■ **TASK OBJECTIVE**
Below are the records. Gather each line that holds "card".

Collected data entries:
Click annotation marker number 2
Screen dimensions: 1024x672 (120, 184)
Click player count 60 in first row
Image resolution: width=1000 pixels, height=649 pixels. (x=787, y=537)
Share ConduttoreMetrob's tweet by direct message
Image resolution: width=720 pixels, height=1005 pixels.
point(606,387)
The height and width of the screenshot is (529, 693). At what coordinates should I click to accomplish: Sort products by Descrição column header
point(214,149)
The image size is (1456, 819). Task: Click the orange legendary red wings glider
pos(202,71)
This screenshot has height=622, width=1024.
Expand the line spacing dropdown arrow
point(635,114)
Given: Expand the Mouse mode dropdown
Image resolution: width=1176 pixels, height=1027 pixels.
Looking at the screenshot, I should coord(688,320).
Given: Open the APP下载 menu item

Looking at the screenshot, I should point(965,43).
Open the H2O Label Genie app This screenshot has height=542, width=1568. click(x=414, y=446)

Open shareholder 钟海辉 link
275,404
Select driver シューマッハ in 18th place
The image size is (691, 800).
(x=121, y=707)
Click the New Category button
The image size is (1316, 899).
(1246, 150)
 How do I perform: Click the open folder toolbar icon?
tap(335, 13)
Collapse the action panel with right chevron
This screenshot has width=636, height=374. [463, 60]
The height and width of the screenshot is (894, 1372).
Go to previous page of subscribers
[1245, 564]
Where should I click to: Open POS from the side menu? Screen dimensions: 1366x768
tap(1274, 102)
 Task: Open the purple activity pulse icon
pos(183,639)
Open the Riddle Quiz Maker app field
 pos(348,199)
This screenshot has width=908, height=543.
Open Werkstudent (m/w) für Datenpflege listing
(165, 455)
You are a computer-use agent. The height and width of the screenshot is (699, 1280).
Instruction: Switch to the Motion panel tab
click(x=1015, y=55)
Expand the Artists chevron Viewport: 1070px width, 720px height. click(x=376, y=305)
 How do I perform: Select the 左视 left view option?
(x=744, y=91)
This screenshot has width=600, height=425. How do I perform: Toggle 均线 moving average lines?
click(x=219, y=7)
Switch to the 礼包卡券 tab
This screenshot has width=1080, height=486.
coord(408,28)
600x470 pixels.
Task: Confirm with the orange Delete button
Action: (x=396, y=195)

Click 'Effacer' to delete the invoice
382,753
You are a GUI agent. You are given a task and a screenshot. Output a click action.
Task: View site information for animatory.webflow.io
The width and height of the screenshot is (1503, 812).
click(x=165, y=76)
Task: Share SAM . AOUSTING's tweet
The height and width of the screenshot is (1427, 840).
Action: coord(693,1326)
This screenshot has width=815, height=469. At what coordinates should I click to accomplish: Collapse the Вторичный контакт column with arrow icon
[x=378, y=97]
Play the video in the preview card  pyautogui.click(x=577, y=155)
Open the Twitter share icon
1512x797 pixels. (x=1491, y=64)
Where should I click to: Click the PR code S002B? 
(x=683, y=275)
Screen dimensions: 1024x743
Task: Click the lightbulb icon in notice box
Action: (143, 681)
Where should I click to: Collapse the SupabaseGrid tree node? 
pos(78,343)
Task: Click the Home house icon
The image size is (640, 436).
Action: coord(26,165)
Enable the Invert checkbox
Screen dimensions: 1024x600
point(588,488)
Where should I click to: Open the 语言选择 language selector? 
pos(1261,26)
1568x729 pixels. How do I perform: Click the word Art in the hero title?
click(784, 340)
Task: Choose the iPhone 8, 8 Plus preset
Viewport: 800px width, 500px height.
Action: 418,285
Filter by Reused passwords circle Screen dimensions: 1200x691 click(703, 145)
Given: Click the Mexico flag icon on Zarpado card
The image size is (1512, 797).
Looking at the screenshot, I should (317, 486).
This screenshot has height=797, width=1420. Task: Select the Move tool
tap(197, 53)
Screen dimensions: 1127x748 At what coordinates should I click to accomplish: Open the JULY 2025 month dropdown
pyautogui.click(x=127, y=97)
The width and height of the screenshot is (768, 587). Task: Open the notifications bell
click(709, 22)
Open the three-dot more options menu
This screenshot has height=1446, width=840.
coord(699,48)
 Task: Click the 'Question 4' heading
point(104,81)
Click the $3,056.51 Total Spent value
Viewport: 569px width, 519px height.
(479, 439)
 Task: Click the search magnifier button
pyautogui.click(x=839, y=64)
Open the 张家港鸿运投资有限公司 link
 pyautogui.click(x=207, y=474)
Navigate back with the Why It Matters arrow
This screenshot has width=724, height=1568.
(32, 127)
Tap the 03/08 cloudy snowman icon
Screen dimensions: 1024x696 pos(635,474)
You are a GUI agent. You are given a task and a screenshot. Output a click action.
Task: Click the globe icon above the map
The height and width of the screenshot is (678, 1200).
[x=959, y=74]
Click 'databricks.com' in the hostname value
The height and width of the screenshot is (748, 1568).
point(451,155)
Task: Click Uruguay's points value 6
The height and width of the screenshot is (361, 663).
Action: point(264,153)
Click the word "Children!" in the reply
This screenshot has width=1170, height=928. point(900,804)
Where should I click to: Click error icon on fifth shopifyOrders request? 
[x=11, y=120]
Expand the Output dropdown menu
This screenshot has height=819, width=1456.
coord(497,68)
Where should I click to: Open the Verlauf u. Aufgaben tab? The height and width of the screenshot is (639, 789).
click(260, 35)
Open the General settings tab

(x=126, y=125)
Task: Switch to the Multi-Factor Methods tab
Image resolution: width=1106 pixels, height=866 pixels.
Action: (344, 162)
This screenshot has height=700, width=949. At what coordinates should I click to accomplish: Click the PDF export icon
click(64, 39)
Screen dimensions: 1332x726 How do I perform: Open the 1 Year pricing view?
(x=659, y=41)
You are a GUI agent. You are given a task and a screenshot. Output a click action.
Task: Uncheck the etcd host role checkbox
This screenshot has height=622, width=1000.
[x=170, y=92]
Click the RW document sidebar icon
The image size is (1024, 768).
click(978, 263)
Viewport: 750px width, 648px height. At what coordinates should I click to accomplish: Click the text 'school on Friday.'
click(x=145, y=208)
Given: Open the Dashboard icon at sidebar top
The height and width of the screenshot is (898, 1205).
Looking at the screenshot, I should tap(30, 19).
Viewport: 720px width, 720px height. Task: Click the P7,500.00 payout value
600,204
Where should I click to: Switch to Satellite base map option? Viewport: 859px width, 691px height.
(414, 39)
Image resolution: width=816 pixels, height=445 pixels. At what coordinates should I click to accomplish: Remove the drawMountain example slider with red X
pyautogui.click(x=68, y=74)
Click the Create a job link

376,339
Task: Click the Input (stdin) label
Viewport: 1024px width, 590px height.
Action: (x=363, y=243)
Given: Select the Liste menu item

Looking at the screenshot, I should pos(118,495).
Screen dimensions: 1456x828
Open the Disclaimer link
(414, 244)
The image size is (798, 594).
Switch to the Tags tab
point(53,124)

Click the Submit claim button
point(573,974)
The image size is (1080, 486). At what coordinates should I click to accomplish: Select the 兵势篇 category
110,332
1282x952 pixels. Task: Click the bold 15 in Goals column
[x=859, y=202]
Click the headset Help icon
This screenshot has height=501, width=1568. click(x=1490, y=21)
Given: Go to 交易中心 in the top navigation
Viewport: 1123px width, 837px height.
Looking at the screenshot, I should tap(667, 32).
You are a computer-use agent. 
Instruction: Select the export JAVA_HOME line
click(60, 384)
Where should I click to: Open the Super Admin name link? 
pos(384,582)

■ **EXERCISE OUTPUT**
Play the video in the preview card  pyautogui.click(x=577, y=155)
Given: Click the Mexico flag icon on Zarpado card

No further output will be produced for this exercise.